Data shown:

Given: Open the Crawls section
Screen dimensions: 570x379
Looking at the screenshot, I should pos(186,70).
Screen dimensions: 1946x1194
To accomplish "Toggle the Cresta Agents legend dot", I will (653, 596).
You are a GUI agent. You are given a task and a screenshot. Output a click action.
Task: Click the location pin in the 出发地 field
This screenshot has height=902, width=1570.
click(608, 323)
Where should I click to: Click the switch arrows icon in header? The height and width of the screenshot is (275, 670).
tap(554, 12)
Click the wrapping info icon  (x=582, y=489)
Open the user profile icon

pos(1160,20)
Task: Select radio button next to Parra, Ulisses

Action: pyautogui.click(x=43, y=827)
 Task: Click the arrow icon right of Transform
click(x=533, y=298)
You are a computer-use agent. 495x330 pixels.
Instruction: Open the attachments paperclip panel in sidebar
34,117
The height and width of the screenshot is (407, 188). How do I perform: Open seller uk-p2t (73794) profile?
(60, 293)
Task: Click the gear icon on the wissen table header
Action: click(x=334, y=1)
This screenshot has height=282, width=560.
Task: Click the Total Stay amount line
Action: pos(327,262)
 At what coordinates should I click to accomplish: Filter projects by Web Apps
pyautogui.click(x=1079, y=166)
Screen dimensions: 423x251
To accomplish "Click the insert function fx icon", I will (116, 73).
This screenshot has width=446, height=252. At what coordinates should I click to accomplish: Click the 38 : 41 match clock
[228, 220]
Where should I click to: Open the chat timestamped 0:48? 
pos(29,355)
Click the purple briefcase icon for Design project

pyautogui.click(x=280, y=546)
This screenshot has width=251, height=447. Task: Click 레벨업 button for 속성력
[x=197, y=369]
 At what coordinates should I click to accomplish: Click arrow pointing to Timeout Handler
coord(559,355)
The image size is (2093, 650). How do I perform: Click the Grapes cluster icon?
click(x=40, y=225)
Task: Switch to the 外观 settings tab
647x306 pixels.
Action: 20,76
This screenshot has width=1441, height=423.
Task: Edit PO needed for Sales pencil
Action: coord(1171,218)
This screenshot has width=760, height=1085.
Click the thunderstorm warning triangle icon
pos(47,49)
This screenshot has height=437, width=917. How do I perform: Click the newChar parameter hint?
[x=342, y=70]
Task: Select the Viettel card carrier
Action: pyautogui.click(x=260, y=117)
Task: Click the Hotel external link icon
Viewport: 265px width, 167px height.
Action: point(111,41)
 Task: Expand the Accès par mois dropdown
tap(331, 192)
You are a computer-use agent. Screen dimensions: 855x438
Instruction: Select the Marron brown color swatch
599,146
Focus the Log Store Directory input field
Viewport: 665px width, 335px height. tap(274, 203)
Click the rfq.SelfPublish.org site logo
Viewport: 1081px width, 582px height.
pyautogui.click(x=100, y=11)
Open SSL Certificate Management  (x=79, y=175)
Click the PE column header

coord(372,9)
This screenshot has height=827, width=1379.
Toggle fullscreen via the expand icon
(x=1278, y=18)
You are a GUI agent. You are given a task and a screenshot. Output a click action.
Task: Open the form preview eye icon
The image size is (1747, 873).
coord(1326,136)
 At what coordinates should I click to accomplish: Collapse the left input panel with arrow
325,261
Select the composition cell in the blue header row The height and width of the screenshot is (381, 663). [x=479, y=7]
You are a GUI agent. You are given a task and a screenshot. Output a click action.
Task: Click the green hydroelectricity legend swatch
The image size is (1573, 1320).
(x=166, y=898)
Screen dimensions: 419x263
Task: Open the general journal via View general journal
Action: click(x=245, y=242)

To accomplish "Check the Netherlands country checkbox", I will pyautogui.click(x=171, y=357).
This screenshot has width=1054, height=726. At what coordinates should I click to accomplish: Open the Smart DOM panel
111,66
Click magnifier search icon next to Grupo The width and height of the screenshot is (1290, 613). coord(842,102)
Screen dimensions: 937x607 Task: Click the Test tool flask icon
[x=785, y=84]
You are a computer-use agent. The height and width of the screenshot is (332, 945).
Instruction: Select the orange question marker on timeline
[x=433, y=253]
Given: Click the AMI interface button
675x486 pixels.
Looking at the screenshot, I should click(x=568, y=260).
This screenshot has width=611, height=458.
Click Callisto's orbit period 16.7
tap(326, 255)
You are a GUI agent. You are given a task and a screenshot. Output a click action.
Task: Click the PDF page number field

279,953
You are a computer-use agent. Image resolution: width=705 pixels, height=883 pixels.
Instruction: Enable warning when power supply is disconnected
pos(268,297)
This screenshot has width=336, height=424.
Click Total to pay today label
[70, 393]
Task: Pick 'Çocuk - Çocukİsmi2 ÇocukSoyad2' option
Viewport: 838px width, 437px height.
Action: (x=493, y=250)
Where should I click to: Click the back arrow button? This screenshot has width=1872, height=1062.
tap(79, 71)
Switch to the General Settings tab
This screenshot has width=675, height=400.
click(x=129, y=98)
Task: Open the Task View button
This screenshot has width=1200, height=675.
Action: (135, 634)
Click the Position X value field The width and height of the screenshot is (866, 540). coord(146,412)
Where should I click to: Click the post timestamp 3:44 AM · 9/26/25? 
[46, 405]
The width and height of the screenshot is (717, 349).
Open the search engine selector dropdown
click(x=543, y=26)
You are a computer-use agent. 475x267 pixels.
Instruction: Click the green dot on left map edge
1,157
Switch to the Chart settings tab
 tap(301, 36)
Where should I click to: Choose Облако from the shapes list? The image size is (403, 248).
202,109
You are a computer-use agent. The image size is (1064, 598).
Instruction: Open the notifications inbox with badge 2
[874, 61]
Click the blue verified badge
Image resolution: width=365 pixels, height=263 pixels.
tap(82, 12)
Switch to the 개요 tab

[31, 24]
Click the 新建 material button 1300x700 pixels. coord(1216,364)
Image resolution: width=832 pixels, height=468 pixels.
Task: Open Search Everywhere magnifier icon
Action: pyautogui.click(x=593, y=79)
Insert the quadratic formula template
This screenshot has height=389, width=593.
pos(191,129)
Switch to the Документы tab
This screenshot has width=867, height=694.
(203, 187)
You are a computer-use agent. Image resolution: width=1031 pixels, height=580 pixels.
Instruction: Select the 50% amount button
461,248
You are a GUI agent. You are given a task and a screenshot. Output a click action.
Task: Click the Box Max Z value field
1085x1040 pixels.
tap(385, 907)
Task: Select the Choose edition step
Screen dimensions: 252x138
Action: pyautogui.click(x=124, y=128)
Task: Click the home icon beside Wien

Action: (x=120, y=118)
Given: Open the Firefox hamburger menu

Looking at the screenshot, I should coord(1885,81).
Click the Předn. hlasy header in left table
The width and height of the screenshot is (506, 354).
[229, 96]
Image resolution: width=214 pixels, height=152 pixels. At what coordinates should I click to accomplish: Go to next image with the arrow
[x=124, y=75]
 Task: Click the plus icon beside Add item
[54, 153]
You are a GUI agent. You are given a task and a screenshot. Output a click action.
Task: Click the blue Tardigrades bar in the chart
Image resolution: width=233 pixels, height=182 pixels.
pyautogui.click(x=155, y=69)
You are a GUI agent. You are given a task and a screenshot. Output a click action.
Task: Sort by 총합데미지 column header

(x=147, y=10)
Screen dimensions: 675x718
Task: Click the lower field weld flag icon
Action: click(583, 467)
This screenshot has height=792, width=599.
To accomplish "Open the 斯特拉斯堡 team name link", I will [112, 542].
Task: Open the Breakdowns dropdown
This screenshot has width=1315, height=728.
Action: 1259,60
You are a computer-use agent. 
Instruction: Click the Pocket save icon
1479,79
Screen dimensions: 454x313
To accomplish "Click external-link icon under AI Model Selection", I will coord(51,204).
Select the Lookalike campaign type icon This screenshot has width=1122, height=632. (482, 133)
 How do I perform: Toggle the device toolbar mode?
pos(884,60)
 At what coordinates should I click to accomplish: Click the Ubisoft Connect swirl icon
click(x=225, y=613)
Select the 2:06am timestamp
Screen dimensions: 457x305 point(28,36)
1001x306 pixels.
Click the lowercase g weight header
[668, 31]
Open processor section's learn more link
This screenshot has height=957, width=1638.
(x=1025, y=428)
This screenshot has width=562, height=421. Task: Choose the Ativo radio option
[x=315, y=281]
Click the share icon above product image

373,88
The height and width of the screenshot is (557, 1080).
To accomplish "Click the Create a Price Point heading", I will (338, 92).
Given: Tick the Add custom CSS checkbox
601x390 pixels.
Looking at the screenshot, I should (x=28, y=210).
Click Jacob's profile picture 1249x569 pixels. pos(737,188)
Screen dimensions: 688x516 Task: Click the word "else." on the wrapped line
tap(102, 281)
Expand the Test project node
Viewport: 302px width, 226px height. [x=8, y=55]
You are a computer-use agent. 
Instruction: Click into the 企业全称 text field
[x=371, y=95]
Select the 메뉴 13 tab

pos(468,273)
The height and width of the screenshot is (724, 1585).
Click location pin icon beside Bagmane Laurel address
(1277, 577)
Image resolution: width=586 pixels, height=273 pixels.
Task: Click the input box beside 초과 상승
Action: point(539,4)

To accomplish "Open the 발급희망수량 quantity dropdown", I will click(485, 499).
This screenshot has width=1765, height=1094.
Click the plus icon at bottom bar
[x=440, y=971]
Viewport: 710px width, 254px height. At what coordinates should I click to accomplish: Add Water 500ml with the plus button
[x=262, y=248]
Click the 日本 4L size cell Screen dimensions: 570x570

Written request: Give the listing again from its start through the line holding "pos(29,355)", inclusive, with "Screen dimensions" replaced by "Screen size" and everything else unchanged.

Complete output:
Given: Open the Crawls section
Screen size: 570x379
Looking at the screenshot, I should pos(186,70).
Screen size: 1946x1194
To accomplish "Toggle the Cresta Agents legend dot", I will (653, 596).
You are a GUI agent. You are given a task and a screenshot. Output a click action.
Task: Click the location pin in the 出发地 field
This screenshot has height=902, width=1570.
click(608, 323)
Where should I click to: Click the switch arrows icon in header? The height and width of the screenshot is (275, 670).
tap(554, 12)
Click the wrapping info icon  (x=582, y=489)
Open the user profile icon

pos(1160,20)
Task: Select radio button next to Parra, Ulisses

Action: pyautogui.click(x=43, y=827)
 Task: Click the arrow icon right of Transform
click(x=533, y=298)
You are a computer-use agent. 495x330 pixels.
Instruction: Open the attachments paperclip panel in sidebar
34,117
The height and width of the screenshot is (407, 188). How do I perform: Open seller uk-p2t (73794) profile?
(60, 293)
Task: Click the gear icon on the wissen table header
Action: click(x=334, y=1)
This screenshot has height=282, width=560.
Task: Click the Total Stay amount line
Action: pos(327,262)
 At what coordinates should I click to accomplish: Filter projects by Web Apps
pyautogui.click(x=1079, y=166)
Screen size: 423x251
To accomplish "Click the insert function fx icon", I will (116, 73).
This screenshot has width=446, height=252. At what coordinates should I click to accomplish: Click the 38 : 41 match clock
[228, 220]
Where should I click to: Open the chat timestamped 0:48? 
pos(29,355)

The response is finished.